Work item: The reply should consist solely of the lines from the one with "This screenshot has height=677, width=608." through the final line of the listing, copied exactly, with no pictures.

Dataset:

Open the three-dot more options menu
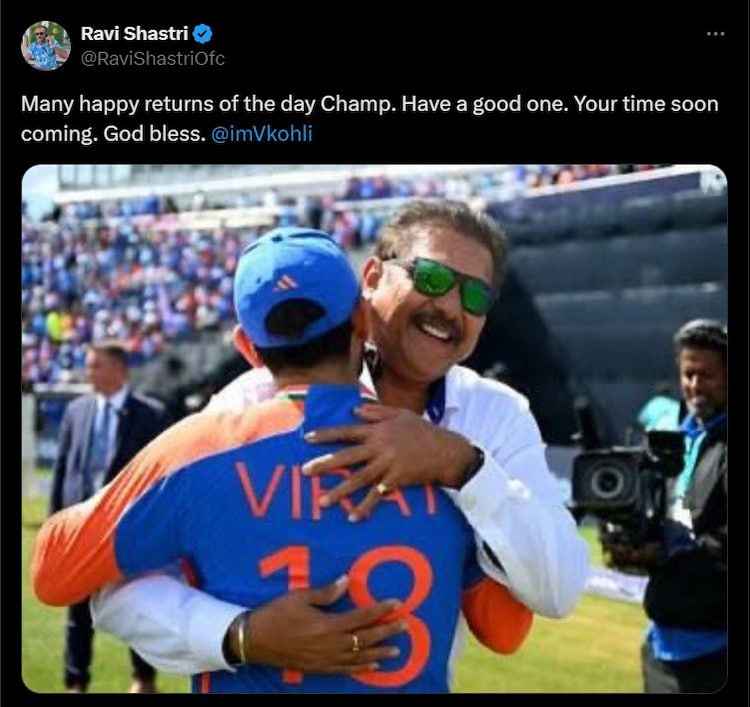 (x=715, y=34)
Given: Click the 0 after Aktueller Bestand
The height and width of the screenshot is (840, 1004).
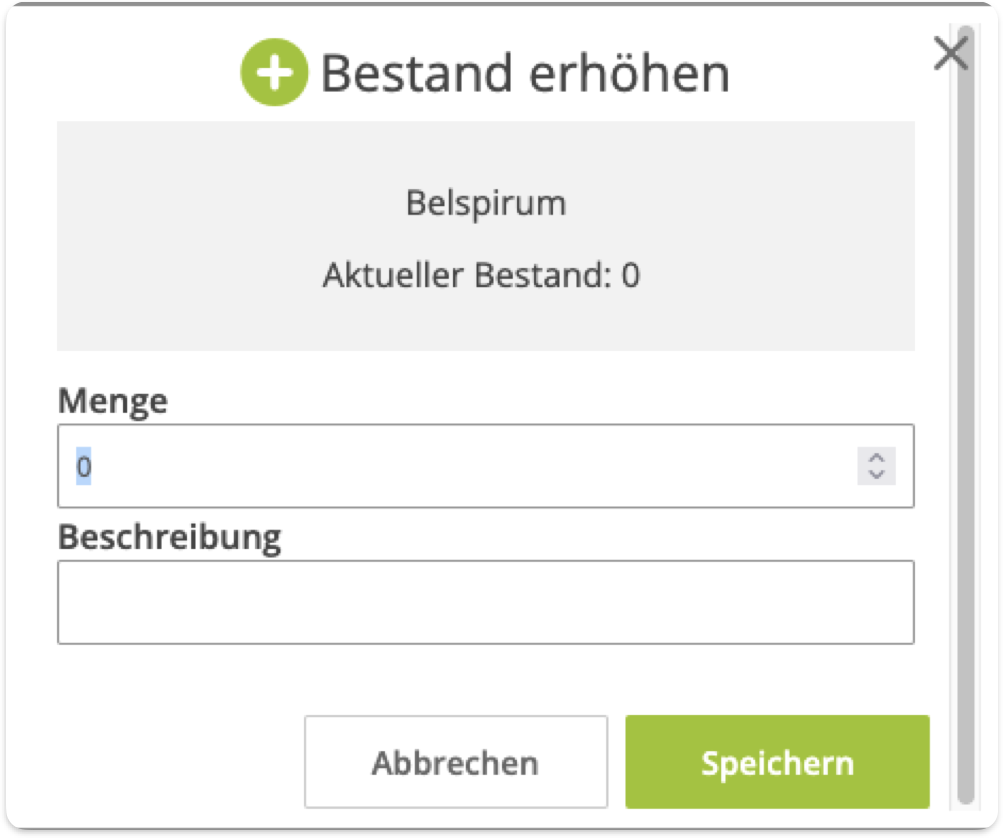Looking at the screenshot, I should [x=630, y=275].
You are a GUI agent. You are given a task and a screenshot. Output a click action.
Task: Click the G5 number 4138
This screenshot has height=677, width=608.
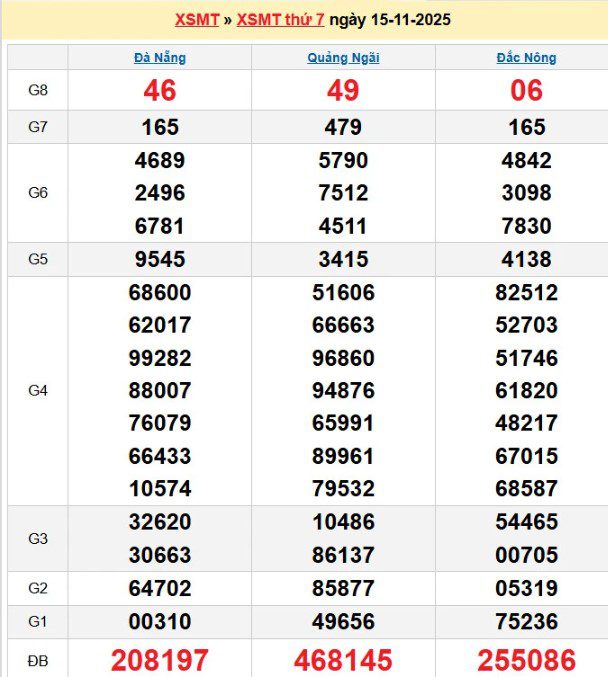click(526, 259)
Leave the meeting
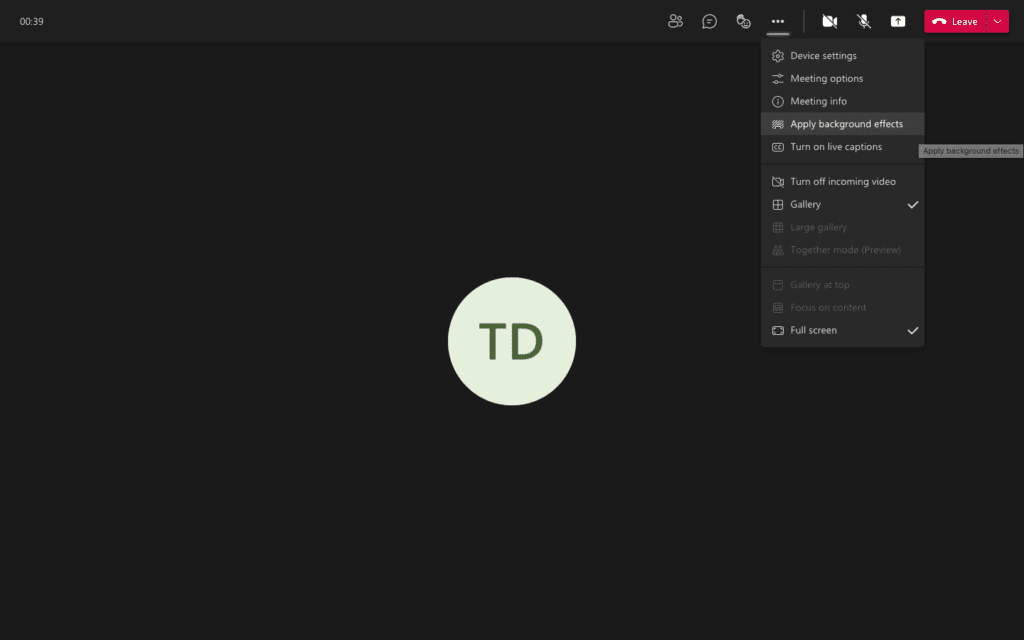The image size is (1024, 640). point(957,21)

Answer to this exercise:
This screenshot has height=677, width=608.
click(526, 259)
Leave the meeting
The image size is (1024, 640). point(957,21)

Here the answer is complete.